Objective A :: Render the records as a two-column CSV with the headers instruction and answer, starting with the line containing "Given: Click the" and going on through the line containing "Looking at the". Give one row per request, put its text and its answer each in a single quoted field, and replace line breaks with spaces.

Provided passage ::
================================

However it is more sensible to run validation during startup - if config validation fails I want the app to fail immediately. The docs imply that is how it works, but that is not what happens.
So am I doing it right? If so and this is by design, then how can I change what I'm doing so it works the way I want?
(Also, what is the difference between PostConfigure and PostConfigureAll? There is no difference in this case, so when should I use either one?)
This has been discussed in this dotnet/runtime issue since 2018.
In .NET 6, a ValidateOnStart extension method has been added to Microsoft.Extensions.Hosting
You can use it this way:
services.AddOptions<MyOptions>()
.ValidateDataAnnotations()
.ValidateOnStart(); // Support eager validation
However, ValidateDataAnnotations still does not validate nested properties and this won't be fixed soon (Microsoft issue).
This NuGet package provides a ConfigureAndValidate<TOptions> extension method which validates options at startup.
It is based on Microsoft.Extensions.Options.DataAnnotations. But unlike Microsoft's package, it can even validate nested properties.
It is compatible with .NET Standard 2.0, .NET Core 3.1, .NET 5, .NET 6 and .NET 7.
Documentation & source code (GitHub)
TL;DR
Create your options class(es)
Decorate your options with data annotations
Call ConfigureAndValidate<T>(Action<T> configureOptions) on your IServiceCollection
ConfigureAndValidate will configure your options (calling the base Configure method), but will also check that the built configuration respects the data annotations, otherwise an OptionsValidationException (with details) is thrown as soon as the application is started. No misconfiguration surprise at runtime!
Use
ServiceCollection extension
services.ConfigureAndValidate<TOptions>(configureOptions)
Is syntactic sugar for
services
.AddOptions<TOptions>()

================================

Records supplied ::
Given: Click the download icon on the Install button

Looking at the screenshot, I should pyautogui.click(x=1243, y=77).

================================

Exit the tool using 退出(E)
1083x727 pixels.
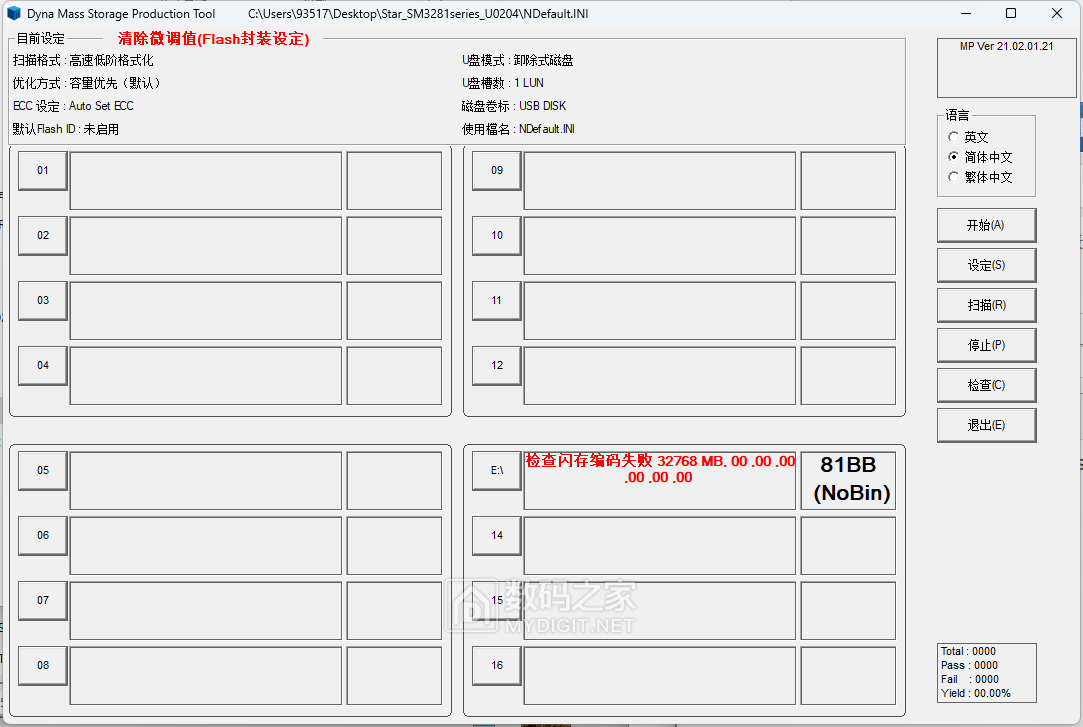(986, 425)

================================

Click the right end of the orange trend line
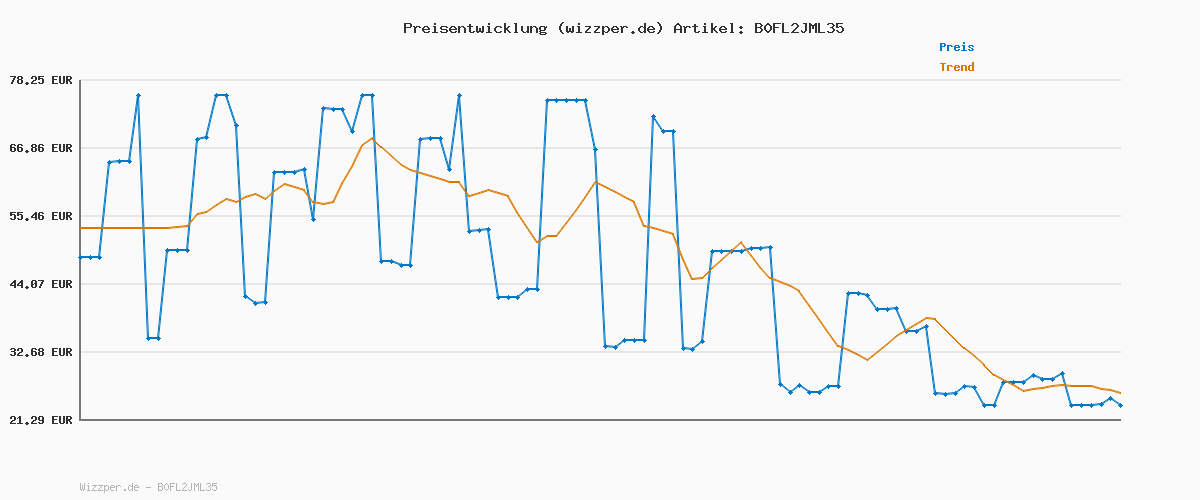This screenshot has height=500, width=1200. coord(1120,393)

================================

Objective B :: Pick up the text on validating .NET options at startup where it stops, and carry it further.

Output A ::
instruction,answer
"Given: Click the download icon on the Install button","Looking at the screenshot, I should pyautogui.click(x=1243, y=77)."

Output B ::
.Configure(configureOptions) // Microsoft
.ValidateDataAnnotationsRecursively() // based on Microsoft's ValidateDataAnnotations, but supports nested properties
.ValidateOnStart() // or ValidateEagerly() in previous versions
.Services
OptionsBuilder extensions
ValidateDataAnnotationsRecursively
This method register this options instance for validation of its DataAnnotations at the first dependency injection. Nested objects are supported.
ValidateOnStart (or ValidateEagerly in previous versions)
This method validates this options instance at application startup rather than at the first dependency injection.
Custom validation
You can combine with your own option validations:
services
.AddOptions<TOptions>()
.Configure(configureOptions)
//...
.Validate(options => { /* custom */ }, message)
.Validate<TDependency1, TDependency2>((options, dependency1, dependency2) =>
{
// custom validation
},
"Custom error message")
//...
.ValidateDataAnnotationsRecursively()
.ValidateOnStart()
Microsoft options validation documentation
There is no real way to run a configuration validation during startup. As you already noticed, post configure actions run, just like normal configure actions, lazily when the options object is being requested. This completely by design, and allows for many important features, for example reloading configuration during run-time or also options cache invalidation.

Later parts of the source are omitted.